© Bernd Uhlig / Opéra national de Paris
ff article d’Emmanuelle Saulnier
Shirin Neshat rééclaire l’un des opéras les plus connus de Verdi, en prenant dans Aïda à la guerre au sérieux, ainsi que l’épouvante de l’exil et l’humiliation des vaincus, entraînant leur désir de vengeance. Ne serait-ce que pour cette raison, cette nouvelle production qui succède à celles d’Olivier Py (en 2013) et de Lotte de Beer (en 2021) à l’Opéra national de Paris, mérite d’être vue à l’Opéra Bastille. Il s’agit en réalité d’une version modifiée d’une création qui a eu lieu à Salzbourg (en 2017 puis reprise en 2022). La photographe et vidéaste d’origine iranienne, connue depuis près de trente ans pour ses portraits de femmes iraniennes, les visages recouverts de poèmes en farsi, saisit son époque avec sa sensibilité de femme exilée (à New-York) de son pays toujours cher à son cœur, mais dont le fanatisme a meurtri son âme et empêché son retour, pour mieux souligner les faces cachées des victoires militaires, de l’asservissement des peuples et des femmes en particulier, et de l’alimentation perpétuelle des haines meurtrières entre les différentes populations de l’espèce humaine.

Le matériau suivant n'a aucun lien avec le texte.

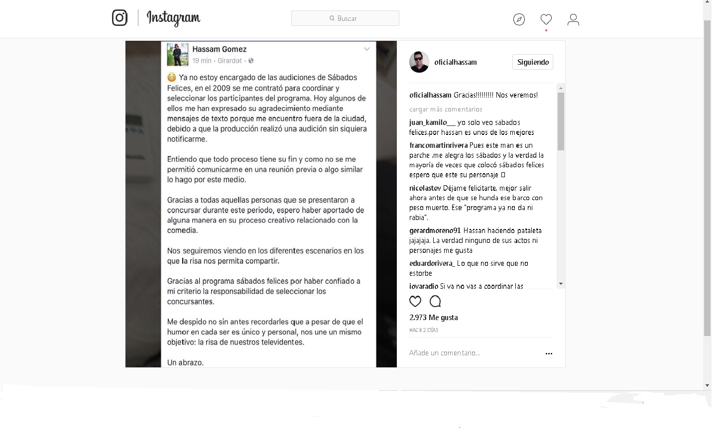Click the Instagram wordmark logo
717x448 pixels.
click(173, 18)

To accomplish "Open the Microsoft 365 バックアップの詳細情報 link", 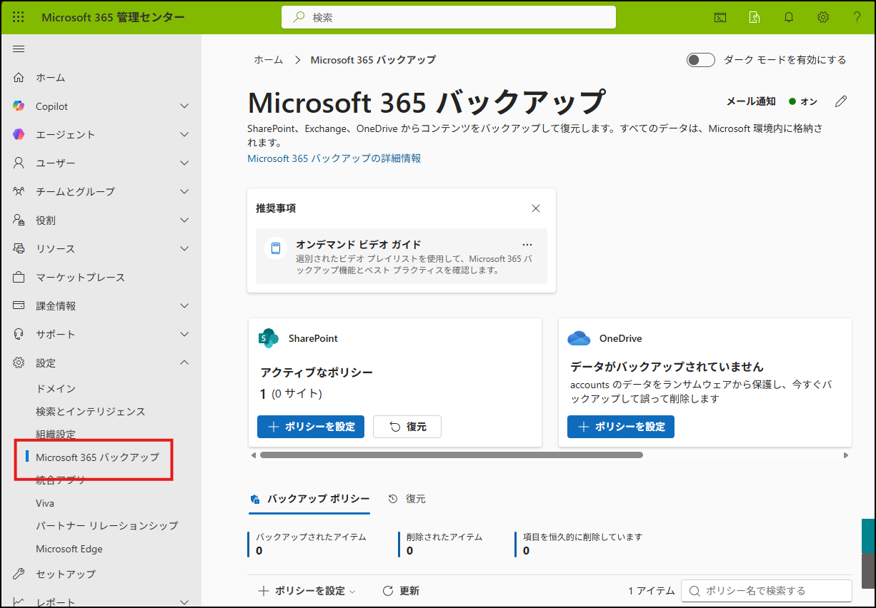I will [334, 158].
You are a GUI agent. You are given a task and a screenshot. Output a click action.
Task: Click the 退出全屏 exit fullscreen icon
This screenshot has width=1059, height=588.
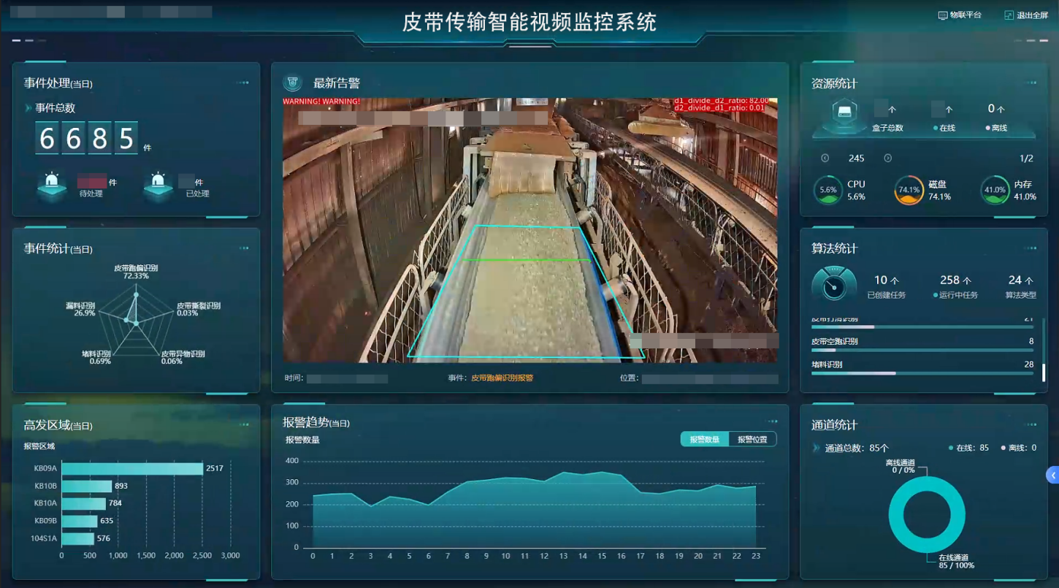(x=1009, y=15)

C’est un dispositif scénographique non inédit qui sert principalement la dramaturgie : un décor tournant sur lui-même, composé d’une immense boîte rectangulaire de couleur crème, ouverte sur l’une de ses faces, composée d’une matière crayeuse ou aride comme les déserts d’Egypte, qui se scinde parfois en deux, dans différentes configurations. Sur ses autres faces sont projetées des vidéos tournées en extérieur, illustrant les thématiques belliqueuse (la scène au ralenti de l’attaque meurtrière n’est pas forcément la plus réussie avec le faux décor en arrière-plan), rituelle (procession portant un linceul) ou encore paysagère (mer, plage, désert), ainsi que des zooms sur les chœurs dont les interventions sont conçues comme de véritables tableaux aux couleurs vives, qui évoquent parfois curieusement plus la Russie que l’Egypte ! Le côté très statique sur le plateau, par rapport à la dynamique des vidéos peut étonner, mais peut-être justifiée par la rupture que semble avoir voulu la vidéaste. Et d’une certaine manière, on retrouve cette forme de sobriété dans la fosse. La direction musicale de Michele Mariotti n’est en effet pas aussi rutilante que l’on peut s’y attendre à chaque fois que l’on écoute ou assiste à une représentation d’Aïda qui suscite généralement beaucoup d’emphase du côté de l’orchestre. Le soir de première, et surtout dans le premier Acte, on ressentait comme une retenue ou tempérance surprenantes.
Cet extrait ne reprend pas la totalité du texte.